Wednesday, January 8, 2020

Close One: Chuck Close Painting Assignment

A Ray Charles Portrait gave students a chance to practice
Last summer I enjoyed seeing Chuck Close's paintings in the National Portrait Gallery, which is when I decided that this would be the year to have my students learn to paint in his style. I love introducing my students to artists, who have been successful despite having disabilities, to show them that they can overcome their own challenges.  For most of my adult life, Chuck Close has been an example of someone who has made millions of dollars doing his larger-than-life portraits, while confined to a wheel chair. It wasn't until the last several years, however, that I realized that he has has also had to deal face blindness and learning disabilities.  All of my students have a visual impairment and most of them are also learning disabled, so it is no surprise that they had fun learning about Close and his work.

For this project, students chose someone they wanted to paint: a football player, singer, mother, nephew, girlfriend, and friend were all in the mix.
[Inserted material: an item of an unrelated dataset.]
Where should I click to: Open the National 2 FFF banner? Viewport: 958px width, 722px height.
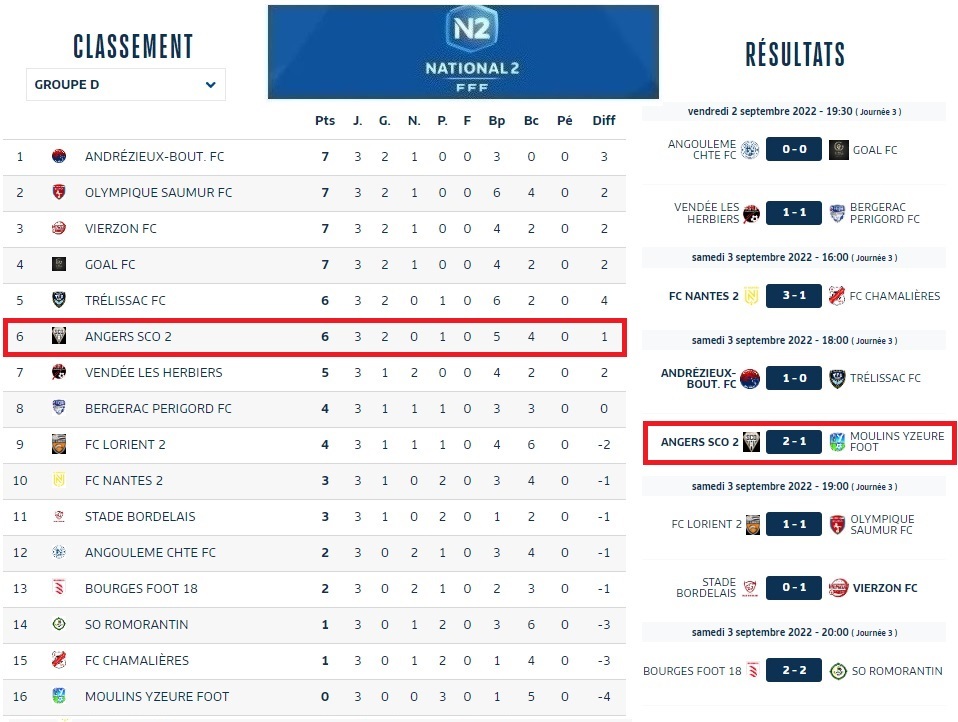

Some students choose to do a self portrait.  We "cheated" by projecting images of each chosen person and tracing them onto a piece of paper.  This isn't too far to the way of Chuck Close, who has been accused of cheating by working from gridded photographs.  Who cares?  There's evidence that even Vermeer used a camera obscura, and Leonardo would have been all over using smart phones if he had been given access to them. Tools are meant to be used. 
A grid was placed on top of the drawing and I hot glued all the lines for my students who were totally blind. I also helped mix paint for those students.




Most students laid in all the squares of color first, paying attention to the value shifts, so that shapes/ facial features could be differentiated.  Then circles of contrasting colors were placed in each square, like targets of skin and hair tones. There is usually a moment in which students say they hate their painting before working through it and coming to love it.  You'd think they'd learn to trust me by now when I tell them that it gets darkest before the dawn in art making. During our end-of-semester portfolio critique, many students choose this as their favorite project. So there were many lessons that came out of this lesson plan:  value and color, repetition and unity, patience and grit, and that your disabilities aren't necessarily liabilities. 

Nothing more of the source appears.